> **Brief A**
Copy word for word the passage of the Santa shortage excerpt from "Another instance of" up to and including "hour or so.".
> **Brief B**
Answer these questions using the Santa shortage excerpt:
(i) Which city's recreation supervisor is Armando da Silva?
(ii) According to Mesco, how often on average has she been fielding calls?
(iii) Roughly what percentage more are Santas earning this year than last?

> **Excerpt**
■ ■ ■ ■

A great example of what this looks like comes from Santa booking manager Susen Mesco citing one of her recent requests for Christmas talent. “I had one lady call me up two days ago in tears,” Mesco says. “She needed a Santa for her country club. She said, ‘I’m willing to pay anything.’ And I said, ‘That’s not fair.’”

Another instance of the Saint Nick shortage saw the city of Hanford, California’s recreation supervisor Armando da Silva trying in vain to book a Santa beginning in July. He considered a volunteer when he couldn’t hire one, then turned down a volunteer who wasn’t fat or hairy enough for the job. “He would fit as an elf rather than a Santa,” da Silva said. “We were desperate but not that desperate.”

Mesco says she’s been “fielding calls on average every eight minutes” and has never “had to turn customers away” before, but is now almost entirely booked through to the end of the year.

The good news is that Santas are earning approximately “12% more this year” than last, which translates, in some cases, to an increase of an extra $50 per hour or so.

Though Mesco says people can still book a Santa if they’re willing to have him swing by at odd times, we suggest that the Clauses press their advantage and continue to increase their rates in an attempt to finally get proper recompense for the unenviable job of dealing with smelly kids all day.

■ ■ ■ ■

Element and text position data
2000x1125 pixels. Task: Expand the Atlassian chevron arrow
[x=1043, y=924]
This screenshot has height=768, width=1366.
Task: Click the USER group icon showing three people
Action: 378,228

■ ■ ■ ■

> **Expected answer A**
Another instance of the Saint Nick shortage saw the city of Hanford, California’s recreation supervisor Armando da Silva trying in vain to book a Santa beginning in July. He considered a volunteer when he couldn’t hire one, then turned down a volunteer who wasn’t fat or hairy enough for the job. “He would fit as an elf rather than a Santa,” da Silva said. “We were desperate but not that desperate.”

Mesco says she’s been “fielding calls on average every eight minutes” and has never “had to turn customers away” before, but is now almost entirely booked through to the end of the year.

The good news is that Santas are earning approximately “12% more this year” than last, which translates, in some cases, to an increase of an extra $50 per hour or so.

> **Expected answer B**
(i) Hanford, California
(ii) Every eight minutes
(iii) Approximately 12% more